▸ **SOURCE MATERIAL**:
========================================

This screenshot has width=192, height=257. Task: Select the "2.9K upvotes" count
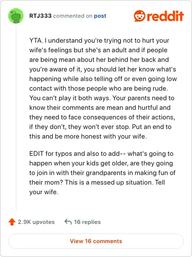36,222
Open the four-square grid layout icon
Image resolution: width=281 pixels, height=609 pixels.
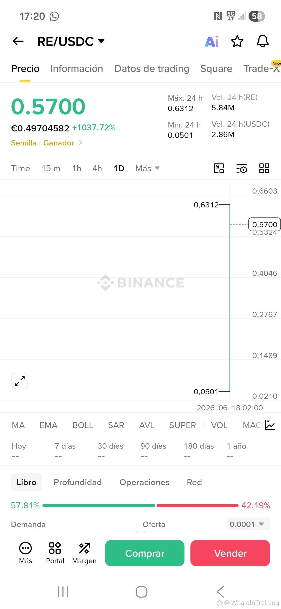coord(264,168)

========================================

▸ **ACTIVITY**: Pictures are not part of the answer, which must be the exact lines from the one holding "Image resolution: width=281" through the end of the material, both ends included.

▸ **RESULT BELOW**:
Image resolution: width=281 pixels, height=609 pixels.
coord(264,168)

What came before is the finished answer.